- Records supplied:
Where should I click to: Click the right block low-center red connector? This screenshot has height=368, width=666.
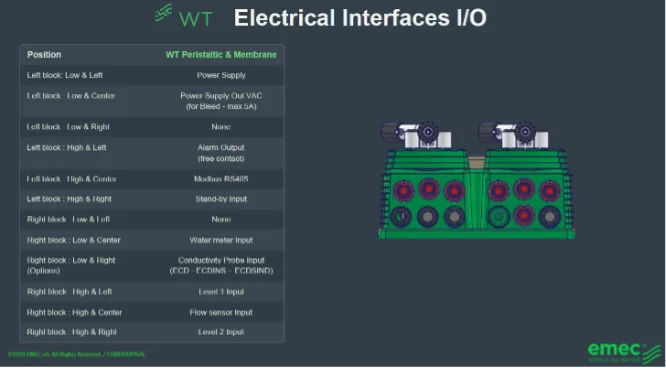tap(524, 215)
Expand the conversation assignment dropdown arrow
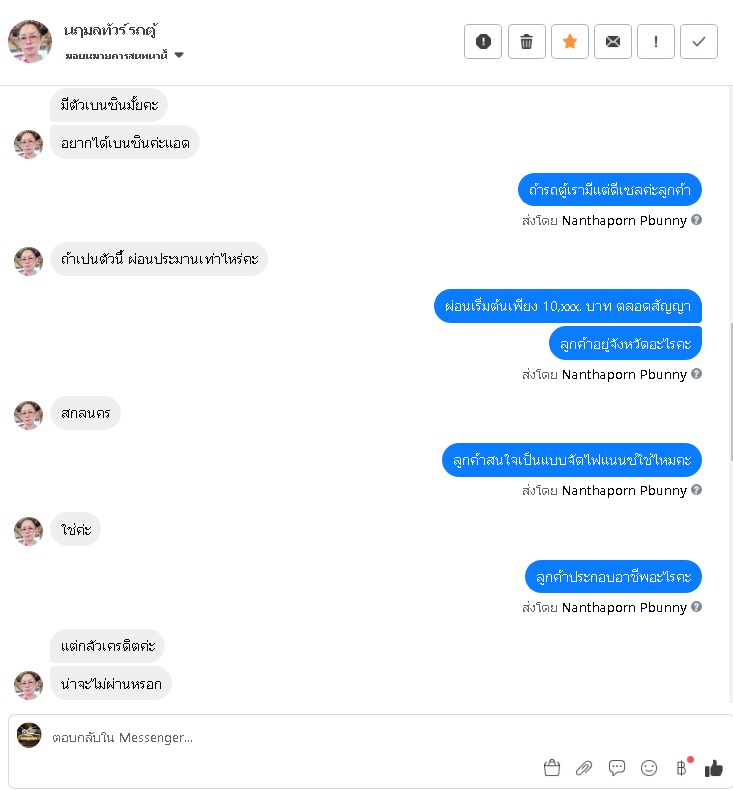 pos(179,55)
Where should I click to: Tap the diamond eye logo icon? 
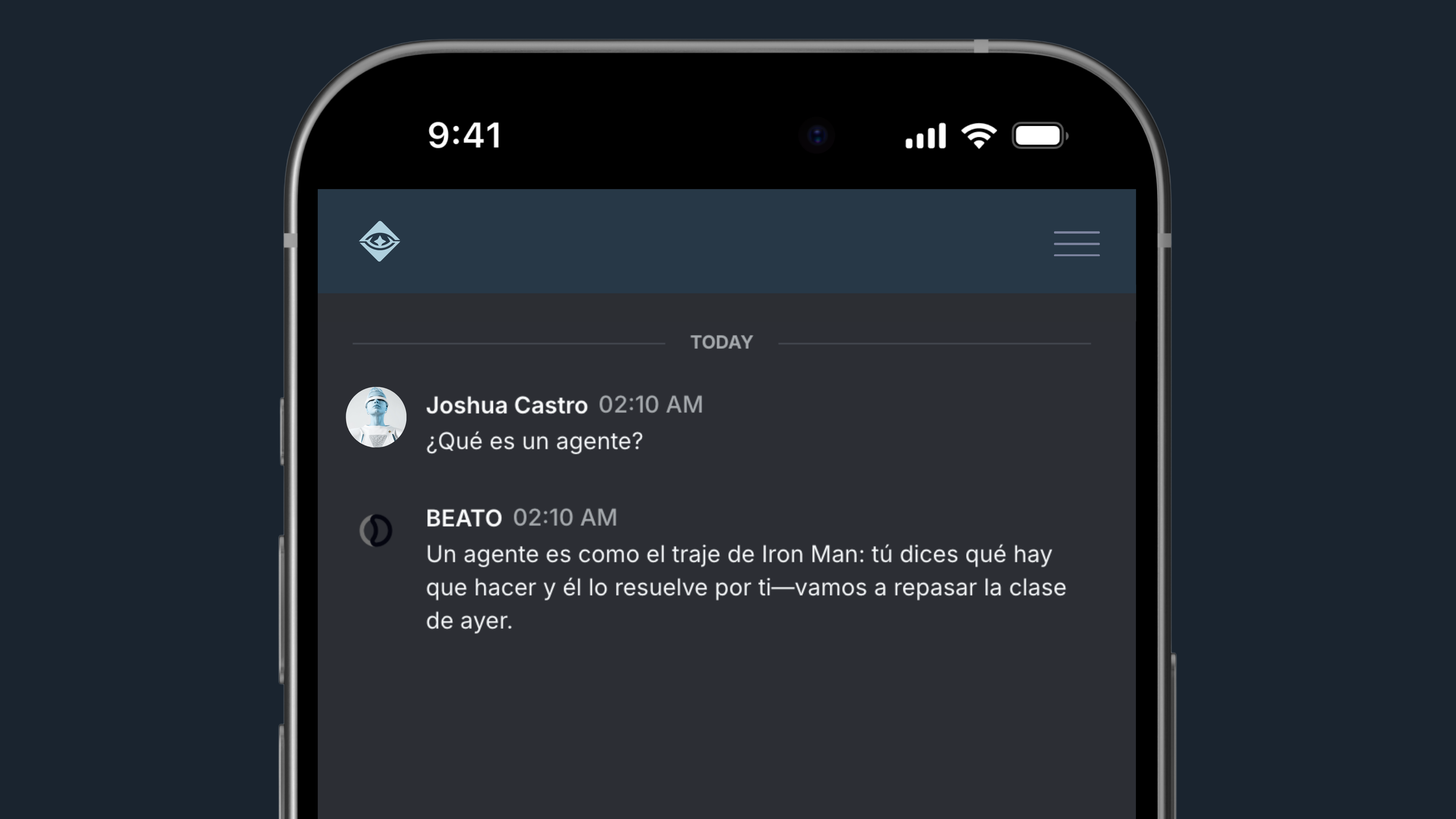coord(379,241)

- Try it: Give back the lines from the one containing "Expand the conversation" through the last line of the records above exactly as they appear, both included, and no pictures.

- Answer to this exercise:
Expand the conversation assignment dropdown arrow
 pos(179,55)
Where should I click to: Tap the diamond eye logo icon? 
coord(379,241)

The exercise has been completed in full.